South Africa round-up: MWEB FTTH pricing announced; AlwaysOn reduces Wi-Fi subscription tariff; Afrihost fixes ADSL issues

28 Nov 2014

South African internet service provider (ISP) MWEB has revealed its fibre-to-the-home (FTTH) pricing for the Johannesburg suburb of Parkhurst, with subscriptions starting at ZAR399 (USD36.19) per month for an uncapped 4Mbps service, BusinessTech reports. MWEB’s introductory packages, with access speeds ranging between 4Mbps and 1Gbps, are currently available on a trial basis to test usage needs, but will be offered via capped options from January 2015; a 4Mbps connection with 50GB of data will cost ZAR319, while a premium 1Gbps plan (with data allowance of 500GB) will be priced at ZAR2,099. TeleGeography notes that MWEB’s services are offered over Vumatel’s open-access FTTH infrastructure, which was lit on 28 October 2014. Since then the number of connected homes in Parkhurst grew to 240, and a further 250 homes will be able to use the service by 5 December. Residents in the upscale neighbourhood could sign up to FTTH services via several operators, including Vox Telecom, Web Africa, Cybersmart, Cool Ideas, and SmartVillage.

Meanwhile, Internet Solutions-owned Wi-Fi hotspot provider AlwaysOn has cut its broadband access tariff to ZAR29 (USD2.63) per month for 10GB of data, according to My Broadband. Under the deal, which ends on 31 January 2015, potential subscribers signing up for the plan will get the preferential tariff for twelve months. The data allowance can be split evenly, with 5GB used in South Africa, and the remaining 5GB accessed via one of AlwaysOn’s roaming partners in 110 countries. The Wi-Fi provider has 1,500 hotspots in South Africa. ISP Internet Solutions acquired a 51% stake in AlwaysOn in 2009, and in June 2014 it increased its ownership to 100% for an undisclosed sum.

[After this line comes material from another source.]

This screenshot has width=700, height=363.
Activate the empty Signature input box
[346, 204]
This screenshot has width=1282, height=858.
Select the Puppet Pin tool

Finally, South African ISP Afrihost has announced that its technical team has isolated the cause of the poor recent ADSL network performance and have implemented a solution which ‘will greatly improve the client’s DSL experience’. Last week the operator experienced some major issues with its ADSL traffic management devices, which resulted in congestion and a slowdown of the network at times. Further, Afrihost CEO Gian Visser disclosed to MyBroadband that the operator is in the process of increasing the capacity of its South and East Internet Protocol Connect (IPC) platforms: ‘These IPC capacity upgrades will lead to even better performance for our ADSL clients’. TeleGeography notes that the IPC capacity of Afrihost’s ADSL network stood at 13Gbps at January 2014.